Mela Part 2: Posters

Submitted by Pam Baker on Sat, 2005-12-17 09:49.
Mela Part 2: Posters

These photos are some of the hundreds of posters that the students had made. The posters were arranged by dental department: the Smile India and the one about shoes are from the Department of Conservative Dentistry (a combination of what would be called Operative Dentistry and Cosmetic Dentistry in the U.S.). Do you like the idea of good teeth as an accessory for good shoes? The fluoride cartoon is from the Department of Periodontics. Actually many parts of India have very high natural levels of fluoride in the water, sometimes 1000 times the beneficial dosage. In some areas they have to worry about fluorosis (tooth and skeletal problems from too much fluoride). So fluoridation of any public water supply is not done, in fact, many localities need to de-fluoridate. These students are good artists and good cartoonists. I mentioned that to General Singh, the Head of the Army Dental Corps, another of the honored guests, and he said, “All dentists must be artists.”

Many of the posters were in Hindi, some in Urdu, some in English. All were well done in that the pictures told the message. There were also other visuals, like a skeleton that had been rigged with a little motor so its arm moved and brought a cigarette to its face. There was one from the Pedodontics Department that was a group of Barbie and Ken dolls to illustrate the relationship triangle that needed to exist between the child patient and the dentist (Ken) and between the patient and the parent (Barbie in a sari) and between the parent and the dentist.

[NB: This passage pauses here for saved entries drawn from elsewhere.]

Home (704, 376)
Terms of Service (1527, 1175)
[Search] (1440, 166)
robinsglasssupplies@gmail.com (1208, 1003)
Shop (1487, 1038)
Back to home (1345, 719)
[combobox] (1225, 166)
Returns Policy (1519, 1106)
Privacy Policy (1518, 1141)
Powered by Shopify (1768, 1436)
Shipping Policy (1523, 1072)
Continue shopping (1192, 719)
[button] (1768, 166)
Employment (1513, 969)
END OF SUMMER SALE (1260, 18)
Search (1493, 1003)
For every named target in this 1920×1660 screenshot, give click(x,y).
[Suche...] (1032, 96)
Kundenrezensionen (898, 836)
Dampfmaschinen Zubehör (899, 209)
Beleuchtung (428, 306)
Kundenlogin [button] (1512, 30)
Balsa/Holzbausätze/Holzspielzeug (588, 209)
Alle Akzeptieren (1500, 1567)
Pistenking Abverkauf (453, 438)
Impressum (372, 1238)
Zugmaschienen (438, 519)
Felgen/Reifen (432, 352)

Along with the posters, all week they will be doing free oral health exams for anyone who comes. This has been advertised in the newspaper and has been featured on TV, so they are expecting some 1500 people per day, many of who will not have previously been to a dentist.

And there are also featured speakers on oral health topics. Yesterday's was by Dr. K.K. Agaarwal, a cardiology professor from the Maulana Azad Medical College. What a great speaker! He was making the connection between oral health and general health, both the specific connection between periodontal infections and heart disease, but also a more general Ayurvedic connection. The risk factors for oral disease are the same as those for all major chronic non-communicable diseases (the major message of the World Health Organization: dirt, diet, tobacco and alcohol.) Dr. Agaarwal is an allopathic cardiologist, but as a public health talk to this Indian audience, he phrased it all in Ayurvedic terms, which appeared to be general cultural knowledge. He spoke mostly in English, after starting out by saying to this audience of more than 100 people, “I see at least two foreigners here, who aren't likely to understand if I speak in Hindi. How many of the rest of you only speak Hindi?” It was just one person, so he said he'd go with English, with some Hindi mixed in. [You can tell from what he said that we aren't blending in too well. And its always so embarrassing to only know one language.]

So, his Ayurvedic version of sound nutrition was something like this: The mouth is the entrance to the body and if the entrance is not healthy, the body will not be healthy. So to be healthy you need hygiene, and you need the right foods. Eat a variety of foods, especially foods that are seasonably abundant, so cheap and no preservatives. For example, eat mangoes in the summer, not in the winter, because they are abundant in the summer and they are a “cold” food that you need in the summer. There are seven colors of foods, and each color is a vitamin, so eat all of the colors. There are six tastes and you need a balance of all the tastes. And everything in moderation. Except for tobacco. Tobacco is such a poison that no organism other than the tobacco mosaic virus eats it, so we shouldn't take it in either.

For the final part he apologized to us, but said he had to speak in Hindi because it was from the Hindu scriptures. I know that some of the people at the school and in the audience are Moslem or Christian, but they seemed to understand what he was saying. And the upshot of it all was a description of exactly the foods and exactly the message that the American Heart Association would put out, but phrased very differently. No mention of “good” and “bad” cholesterol, no numbers to show the “correct” blood levels of various molecules. Actually its better than the American Heart Association messages because they leave out the connection between heart health and oral health.